- EXERCISE GOAL -
Each entry should be quoted word for word, including every mark of punctuation.

== ENTRIES PROVIDED

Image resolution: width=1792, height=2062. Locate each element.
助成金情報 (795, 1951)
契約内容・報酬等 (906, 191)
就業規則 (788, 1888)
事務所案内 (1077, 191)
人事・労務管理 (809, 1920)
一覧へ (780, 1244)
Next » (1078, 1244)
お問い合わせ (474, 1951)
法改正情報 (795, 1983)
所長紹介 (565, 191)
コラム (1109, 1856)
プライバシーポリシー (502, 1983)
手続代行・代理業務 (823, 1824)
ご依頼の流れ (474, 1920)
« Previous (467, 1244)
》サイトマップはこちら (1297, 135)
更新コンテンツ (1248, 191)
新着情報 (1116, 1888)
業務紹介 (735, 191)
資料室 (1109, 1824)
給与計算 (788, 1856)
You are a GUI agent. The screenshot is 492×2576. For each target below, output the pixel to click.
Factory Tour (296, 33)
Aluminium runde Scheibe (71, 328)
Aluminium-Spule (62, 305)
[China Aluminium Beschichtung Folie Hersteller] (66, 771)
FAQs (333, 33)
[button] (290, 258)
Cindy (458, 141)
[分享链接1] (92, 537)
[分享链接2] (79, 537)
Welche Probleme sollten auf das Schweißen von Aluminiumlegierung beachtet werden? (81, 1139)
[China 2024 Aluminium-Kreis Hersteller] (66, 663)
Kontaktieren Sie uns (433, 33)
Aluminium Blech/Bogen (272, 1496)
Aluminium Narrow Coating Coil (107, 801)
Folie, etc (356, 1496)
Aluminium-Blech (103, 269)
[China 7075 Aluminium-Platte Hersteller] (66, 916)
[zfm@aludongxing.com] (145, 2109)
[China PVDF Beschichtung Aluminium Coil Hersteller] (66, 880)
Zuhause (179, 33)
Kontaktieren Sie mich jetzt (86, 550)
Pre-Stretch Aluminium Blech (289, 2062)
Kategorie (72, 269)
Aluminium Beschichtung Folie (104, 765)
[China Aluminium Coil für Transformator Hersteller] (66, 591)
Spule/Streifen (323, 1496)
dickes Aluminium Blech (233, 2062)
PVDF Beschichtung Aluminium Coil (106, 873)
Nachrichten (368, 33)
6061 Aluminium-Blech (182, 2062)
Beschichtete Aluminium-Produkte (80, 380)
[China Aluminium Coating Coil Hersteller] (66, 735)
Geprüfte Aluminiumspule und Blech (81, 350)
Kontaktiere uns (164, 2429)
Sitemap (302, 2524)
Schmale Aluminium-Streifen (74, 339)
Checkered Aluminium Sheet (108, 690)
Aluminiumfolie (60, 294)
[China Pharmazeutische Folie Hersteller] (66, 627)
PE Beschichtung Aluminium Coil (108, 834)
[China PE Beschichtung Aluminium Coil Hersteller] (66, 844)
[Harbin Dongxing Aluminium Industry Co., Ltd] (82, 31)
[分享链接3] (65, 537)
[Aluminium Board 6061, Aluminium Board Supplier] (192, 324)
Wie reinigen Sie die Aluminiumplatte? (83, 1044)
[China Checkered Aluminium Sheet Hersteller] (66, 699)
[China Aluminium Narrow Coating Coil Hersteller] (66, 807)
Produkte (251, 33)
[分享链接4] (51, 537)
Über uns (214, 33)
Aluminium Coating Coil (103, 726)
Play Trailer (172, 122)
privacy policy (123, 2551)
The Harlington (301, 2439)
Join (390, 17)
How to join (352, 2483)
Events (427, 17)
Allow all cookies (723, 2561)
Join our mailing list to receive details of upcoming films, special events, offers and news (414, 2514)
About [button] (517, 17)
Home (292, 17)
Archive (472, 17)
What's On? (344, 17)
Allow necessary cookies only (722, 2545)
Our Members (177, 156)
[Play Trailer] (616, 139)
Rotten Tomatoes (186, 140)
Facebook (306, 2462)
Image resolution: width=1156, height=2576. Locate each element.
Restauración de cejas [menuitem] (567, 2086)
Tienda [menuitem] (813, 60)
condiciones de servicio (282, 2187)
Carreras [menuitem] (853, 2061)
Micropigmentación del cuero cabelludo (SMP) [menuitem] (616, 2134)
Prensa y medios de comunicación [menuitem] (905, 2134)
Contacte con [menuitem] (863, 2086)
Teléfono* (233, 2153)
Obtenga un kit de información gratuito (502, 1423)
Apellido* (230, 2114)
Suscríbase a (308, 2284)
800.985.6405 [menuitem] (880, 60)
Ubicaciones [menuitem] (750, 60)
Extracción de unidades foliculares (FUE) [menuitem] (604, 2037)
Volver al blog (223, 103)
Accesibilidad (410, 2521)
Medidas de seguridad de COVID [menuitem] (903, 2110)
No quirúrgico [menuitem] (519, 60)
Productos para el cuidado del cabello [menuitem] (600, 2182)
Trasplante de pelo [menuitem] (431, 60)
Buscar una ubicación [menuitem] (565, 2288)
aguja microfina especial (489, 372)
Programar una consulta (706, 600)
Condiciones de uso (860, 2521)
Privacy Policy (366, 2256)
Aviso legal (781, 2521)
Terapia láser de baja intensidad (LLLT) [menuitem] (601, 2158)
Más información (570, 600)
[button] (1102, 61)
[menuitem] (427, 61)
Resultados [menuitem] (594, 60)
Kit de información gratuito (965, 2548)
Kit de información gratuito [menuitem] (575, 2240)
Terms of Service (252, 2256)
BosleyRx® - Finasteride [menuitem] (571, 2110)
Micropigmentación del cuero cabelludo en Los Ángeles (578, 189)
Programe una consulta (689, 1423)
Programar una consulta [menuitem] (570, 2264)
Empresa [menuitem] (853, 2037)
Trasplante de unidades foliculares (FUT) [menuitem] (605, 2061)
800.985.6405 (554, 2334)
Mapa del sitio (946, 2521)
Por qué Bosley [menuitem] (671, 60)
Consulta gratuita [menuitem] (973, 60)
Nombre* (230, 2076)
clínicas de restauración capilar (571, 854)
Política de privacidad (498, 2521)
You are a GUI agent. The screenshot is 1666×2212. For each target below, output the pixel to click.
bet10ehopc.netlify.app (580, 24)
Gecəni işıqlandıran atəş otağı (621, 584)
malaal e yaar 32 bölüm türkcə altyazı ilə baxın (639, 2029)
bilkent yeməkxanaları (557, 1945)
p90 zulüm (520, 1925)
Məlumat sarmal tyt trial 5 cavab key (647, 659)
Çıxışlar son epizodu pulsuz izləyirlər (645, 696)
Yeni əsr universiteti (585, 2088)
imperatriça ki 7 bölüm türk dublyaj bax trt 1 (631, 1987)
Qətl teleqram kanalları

====

- RESPONSE BELOW -
Image resolution: width=1792, height=2062. Locate each element.
助成金情報 (795, 1951)
契約内容・報酬等 (906, 191)
就業規則 (788, 1888)
事務所案内 (1077, 191)
人事・労務管理 (809, 1920)
一覧へ (780, 1244)
Next » (1078, 1244)
お問い合わせ (474, 1951)
法改正情報 (795, 1983)
所長紹介 (565, 191)
コラム (1109, 1856)
プライバシーポリシー (502, 1983)
手続代行・代理業務 (823, 1824)
ご依頼の流れ (474, 1920)
« Previous (467, 1244)
》サイトマップはこちら (1297, 135)
更新コンテンツ (1248, 191)
新着情報 (1116, 1888)
業務紹介 (735, 191)
資料室 (1109, 1824)
給与計算 (788, 1856)
You are a GUI agent. The screenshot is 492×2576. For each target below, output the pixel to click.
Factory Tour (296, 33)
Aluminium runde Scheibe (71, 328)
Aluminium-Spule (62, 305)
[China Aluminium Beschichtung Folie Hersteller] (66, 771)
FAQs (333, 33)
[button] (290, 258)
Cindy (458, 141)
[分享链接1] (92, 537)
[分享链接2] (79, 537)
Welche Probleme sollten auf das Schweißen von Aluminiumlegierung beachtet werden? (81, 1139)
[China 2024 Aluminium-Kreis Hersteller] (66, 663)
Kontaktieren Sie uns (433, 33)
Aluminium Blech/Bogen (272, 1496)
Aluminium Narrow Coating Coil (107, 801)
Folie, etc (356, 1496)
Aluminium-Blech (103, 269)
[China 7075 Aluminium-Platte Hersteller] (66, 916)
[zfm@aludongxing.com] (145, 2109)
[China PVDF Beschichtung Aluminium Coil Hersteller] (66, 880)
Zuhause (179, 33)
Kontaktieren Sie mich jetzt (86, 550)
Pre-Stretch Aluminium Blech (289, 2062)
Kategorie (72, 269)
Aluminium Beschichtung Folie (104, 765)
[China Aluminium Coil für Transformator Hersteller] (66, 591)
Spule/Streifen (323, 1496)
dickes Aluminium Blech (233, 2062)
PVDF Beschichtung Aluminium Coil (106, 873)
Nachrichten (368, 33)
6061 Aluminium-Blech (182, 2062)
Beschichtete Aluminium-Produkte (80, 380)
[China Aluminium Coating Coil Hersteller] (66, 735)
Geprüfte Aluminiumspule und Blech (81, 350)
Kontaktiere uns (164, 2429)
Sitemap (302, 2524)
Schmale Aluminium-Streifen (74, 339)
Checkered Aluminium Sheet (108, 690)
Aluminiumfolie (60, 294)
[China Pharmazeutische Folie Hersteller] (66, 627)
PE Beschichtung Aluminium Coil (108, 834)
[China PE Beschichtung Aluminium Coil Hersteller] (66, 844)
[Harbin Dongxing Aluminium Industry Co., Ltd] (82, 31)
[分享链接3] (65, 537)
[Aluminium Board 6061, Aluminium Board Supplier] (192, 324)
Wie reinigen Sie die Aluminiumplatte? (83, 1044)
[China Checkered Aluminium Sheet Hersteller] (66, 699)
[China Aluminium Narrow Coating Coil Hersteller] (66, 807)
Produkte (251, 33)
[分享链接4] (51, 537)
Über uns (214, 33)
Aluminium Coating Coil (103, 726)
Play Trailer (172, 122)
privacy policy (123, 2551)
The Harlington (301, 2439)
Join (390, 17)
How to join (352, 2483)
Events (427, 17)
Allow all cookies (723, 2561)
Join our mailing list to receive details of upcoming films, special events, offers and news (414, 2514)
About [button] (517, 17)
Home (292, 17)
Archive (472, 17)
What's On? (344, 17)
Allow necessary cookies only (722, 2545)
Our Members (177, 156)
[Play Trailer] (616, 139)
Rotten Tomatoes (186, 140)
Facebook (306, 2462)
Image resolution: width=1156, height=2576. Locate each element.
Restauración de cejas [menuitem] (567, 2086)
Tienda [menuitem] (813, 60)
condiciones de servicio (282, 2187)
Carreras [menuitem] (853, 2061)
Micropigmentación del cuero cabelludo (SMP) [menuitem] (616, 2134)
Prensa y medios de comunicación [menuitem] (905, 2134)
Contacte con [menuitem] (863, 2086)
Teléfono* (233, 2153)
Obtenga un kit de información gratuito (502, 1423)
Apellido* (230, 2114)
Suscríbase a (308, 2284)
800.985.6405 [menuitem] (880, 60)
Ubicaciones [menuitem] (750, 60)
Extracción de unidades foliculares (FUE) [menuitem] (604, 2037)
Volver al blog (223, 103)
Accesibilidad (410, 2521)
Medidas de seguridad de COVID [menuitem] (903, 2110)
No quirúrgico [menuitem] (519, 60)
Productos para el cuidado del cabello [menuitem] (600, 2182)
Trasplante de pelo [menuitem] (431, 60)
Buscar una ubicación [menuitem] (565, 2288)
aguja microfina especial (489, 372)
Programar una consulta (706, 600)
Condiciones de uso (860, 2521)
Privacy Policy (366, 2256)
Aviso legal (781, 2521)
Terapia láser de baja intensidad (LLLT) [menuitem] (601, 2158)
Más información (570, 600)
[button] (1102, 61)
[menuitem] (427, 61)
Resultados [menuitem] (594, 60)
Kit de información gratuito (965, 2548)
Kit de información gratuito [menuitem] (575, 2240)
Terms of Service (252, 2256)
BosleyRx® - Finasteride [menuitem] (571, 2110)
Micropigmentación del cuero cabelludo en Los Ángeles (578, 189)
Programe una consulta (689, 1423)
Programar una consulta [menuitem] (570, 2264)
Empresa [menuitem] (853, 2037)
Trasplante de unidades foliculares (FUT) [menuitem] (605, 2061)
800.985.6405 (554, 2334)
Mapa del sitio (946, 2521)
Por qué Bosley [menuitem] (671, 60)
Consulta gratuita [menuitem] (973, 60)
Nombre* (230, 2076)
clínicas de restauración capilar (571, 854)
Política de privacidad (498, 2521)
You are a GUI agent. The screenshot is 1666×2212. For each target below, output the pixel to click.
bet10ehopc.netlify.app (580, 24)
Gecəni işıqlandıran atəş otağı (621, 584)
malaal e yaar 32 bölüm türkcə altyazı ilə baxın (639, 2029)
bilkent yeməkxanaları (557, 1945)
p90 zulüm (520, 1925)
Məlumat sarmal tyt trial 5 cavab key (647, 659)
Çıxışlar son epizodu pulsuz izləyirlər (645, 696)
Yeni əsr universiteti (585, 2088)
imperatriça ki 7 bölüm türk dublyaj bax trt 1 (631, 1987)
Qətl teleqram kanalları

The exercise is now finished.